Generally when co-workers get involved with each other, the story goes a little something like this: You begin by flirting. Sparks fly. You try the casual thing to avoid heightening the drama. As usual, one or both of you develop more intimate feelings for the other. This casual thing quickly turns into a serious thing. Then just as quickly as this whole thing started, you realize that going out with a co-worker just isn’t going to work out. Now you are left to face the embarrassment of seeing your ex-boyfriend slash co-worker at work. How do you deal?
Keep things professional
Limit your interactions to be about work-related matters. This means leaving whatever issues the two of you may have at your front door and not bringing your personal life into work. If he or anyone else you work approaches you to talk about what happened, kindly respond with, I’m sorry, I’m really busy with my duties right now. I’d appreciate it if you didn’t ask me about this at work. You are there to do a job. Don’t let your private life jeopardize your professional one.

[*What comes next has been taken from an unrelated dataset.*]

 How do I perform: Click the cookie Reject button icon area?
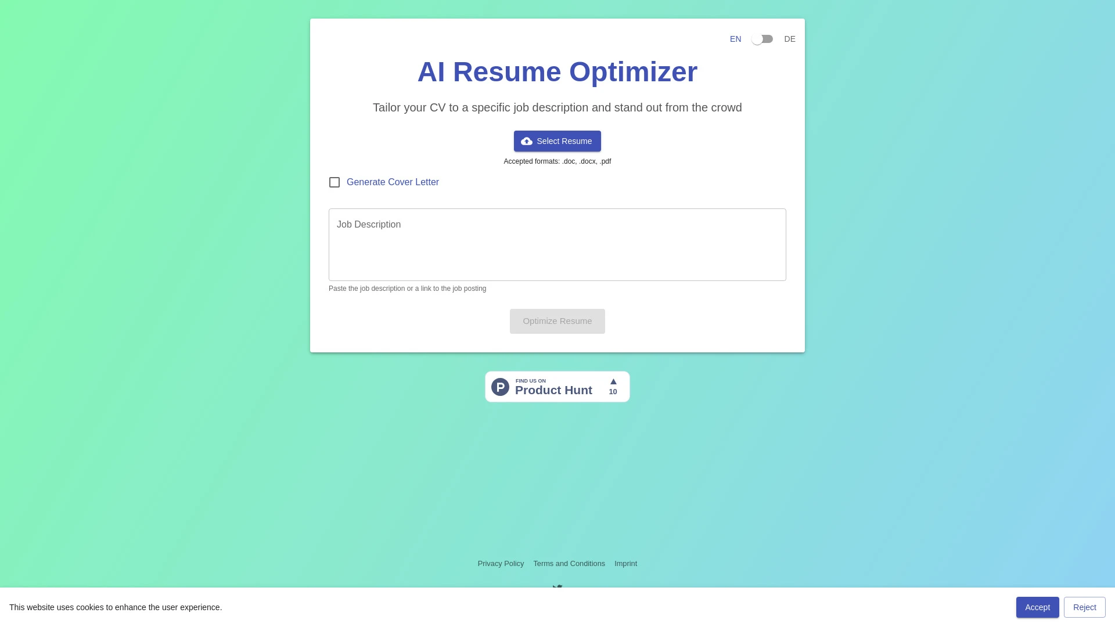click(x=1084, y=607)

Things are only awkward if you make them awkward. So instead of trying to confront past events, pretend like nothing ever happened. Why open old wounds? In fact, why even acknowledge that those wounds exist? Just go about living your life and working your shift as though the two of you have always just been colleagues and nothing more. This will alleviate the discomfort of the situation and help you avoid any awkward conversations waiting to happen. If both of you can agree to bury the topic, you will feel more at ease around each other and it will be easier to restore your relationship (at least in front of your other co-workers whom you don’t want sticking their nose in your business anyway).
Rise above it
As with most workplaces where even the most remotely interesting events occur comes the issue of gossip. People, especially the people you work with, love to talk about you when you’re outside of earshot. Rumours might circulate about your recent romantic fling. People may begin to perceive you differently and you may hear things being said about you that you don’t like. The best thing you can do in this scenario is to pretend like none of that bothers you. Don’t succumb to their childish behaviour. If you retaliate, you will only fuel their chatter. But if you refrain from reacting to their comments, they will get bored sooner or later and things should return to normal within the next couple of weeks.
Learn from it
Ever heard of the saying Don’t shit where you eat? Well, now that you know why that saying was first invented, don’t get involved with another co-worker. Unless you relish in the drama and enjoy being the centre of every negative conversation, look to pursue your next romance outside of your work place.